Georgia Piecing Together Network Of Protected Wild Lands
Georgia’s Altamaha River is big. It’s one of the largest flowing into the Atlantic Ocean on the eastern seaboard. Over the past couple decades, piece by piece, the state of Georgia has bought up land along either side of it, creating a network of protected forests, marshes and streams called the Altamaha River Corridor.
The state recently acquired a large chunk of property, closing a gap in the corridor. Earlier this fall, about 50 people made their way miles up a dirt road past tree farms, to celebrate the addition of the 17,000 acre-Sansavilla Wildlife Management Area.
Behind the podium, ceremonial ribbon, and pile of scissors, the pine trees opened up to a high bluff and the Altamaha River curving below.
“Atlanta’s got new Mercedes-Benz stadium. Atlanta’s got SunTrust Park, but does Atlanta have anything that looks like this?” Georgia Forestry Commission director Chuck Williams asked the crowd at the event.
“Let’s give the Altamaha a hand,” he said, to applause.
Environmental groups and federal agencies are helping the state piece this corridor together.
So is the U.S. Department of Defense.
The marines are expanding the nearby Townsend Bombing Range. Even though the practice bombs they drop don’t actually explode, they still don’t want people and businesses moving in around them.
“By establishing this piece of land as a buffer, that allows us to train fully where we need to train,” said Colonel Timothy Miller, the commanding officer at Marine Corps Air Station Beaufort.e.
Miller says it’s a win-win. The Marines get to grow, and they’re helping the state expand and restore the protected areas.
Restoring Longleaf
The land at Sansavilla used to be a pine plantation. Now, it’s being turned back into the forest that would have grown here naturally.
“Those little trees springing up through there are longleaf pines we have planted,” said Jason Lee, with the Georgia Department of Natural Resources. Longleaf pine trees used to cover more than 90 million acres of land in the Southeast. Now, Lee says, it’s just 3 million acres.
“It was a really prized forest,” he said. “From early colonial accounts, it was just beautiful, breathtaking, sort of more savannah than forest, real open big pine trees.”
But those trees were cut down. Lee says the longleaf pines didn’t grow back very well on their own.
“One of our primary goals for the state of Georgia – and for a lot of states in the Southeast – is to restore as much longleaf habitat as possible.”
Moving Along The Corridor
Since Sansavilla is part of a larger corridor of protected landscapes, that helps animals, says Lee.
“It’s what we call protected and connected, and that way critters can move back and forth and up and down and around this corridor.”
Lee says the idea for the Altamaha Corridor has been around since the 1970s, but it really took off in the mid-90s.
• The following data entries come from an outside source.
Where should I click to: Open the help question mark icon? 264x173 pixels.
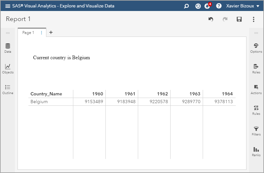pos(219,6)
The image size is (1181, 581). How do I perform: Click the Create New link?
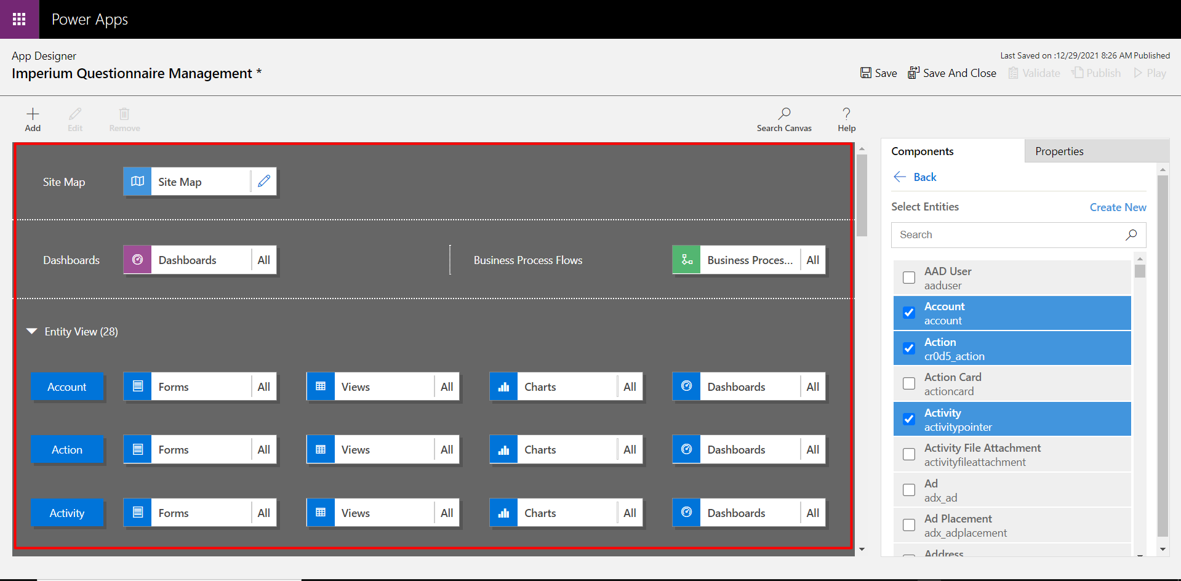pos(1118,207)
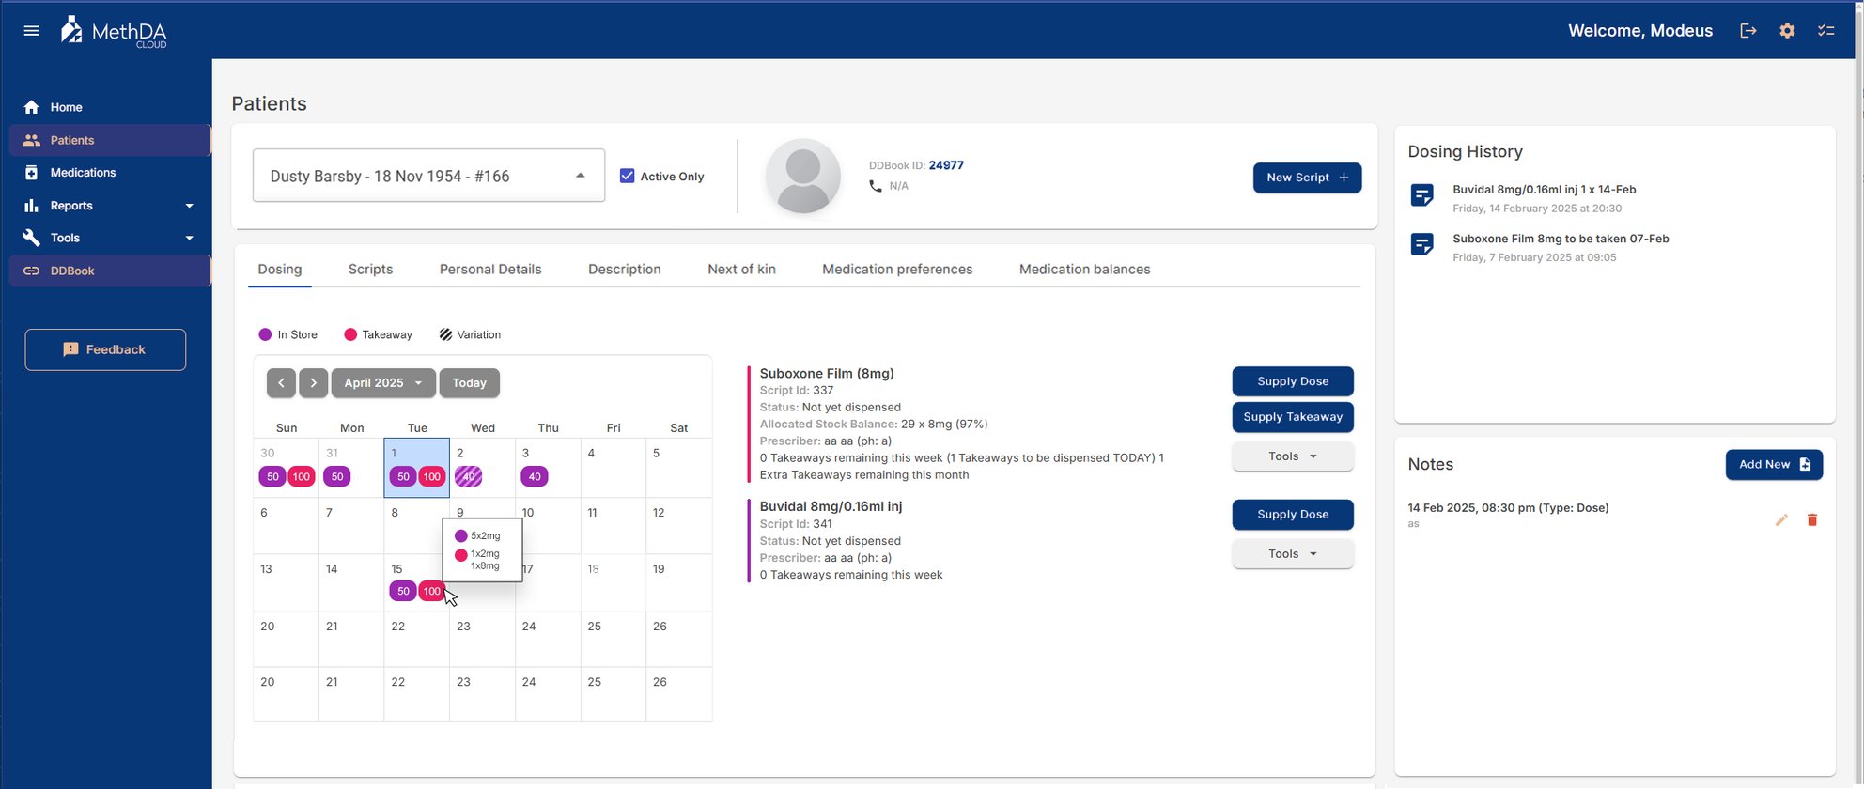Open the hamburger navigation menu
1864x789 pixels.
pyautogui.click(x=31, y=31)
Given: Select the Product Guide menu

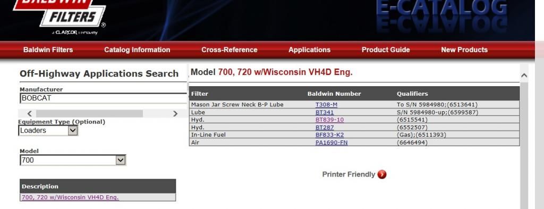Looking at the screenshot, I should coord(386,49).
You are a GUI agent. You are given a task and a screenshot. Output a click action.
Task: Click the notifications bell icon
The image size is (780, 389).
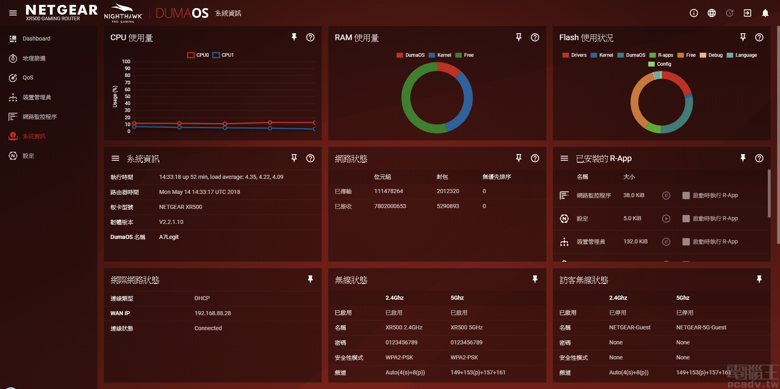tap(765, 13)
Eventually, it will link with the Okefenokee Swamp, to the south, and the protected corridor already stretches 40 miles east, along the river to the Atlantic Ocean and Georgia’s barrier islands.
“We’re right at the mouth of this phenomenal river system,” said Scott Coleman, ecological manager of Little St. Simons Island.
Standing on neighboring St. Simons Island, looking across the Altamaha Delta, Coleman sees fiddler crabs, shore birds, and a pair of mink. It’s totally different from the pine trees at Sansavilla, but Coleman says this landscape benefits from the land upstream being protected.
As sea level rise affects the Georgia coast, the corridor plays another role.
“When you have land like this protected – high ground protected – adjacent to a salt marsh, then you can imagine this marsh sort of marching up this bank in time,” says Coleman.
Rising seas will push the marsh inland. It can’t move into a city, like Brunswick, but the marsh can move up the corridor.
“Any time we can protect high ground or property adjacent to our coastal areas, we’re enabling our systems to be more resilient,” he says.
Georgia wildlife officials hope to make protected land all over the state more resilient, by continuing to expand corridors – even into neighboring states.
Correction: An earlier version of this story incorrectly stated the number of acres of longleaf pine that used to be in the Southeast. There were about 90 million acres.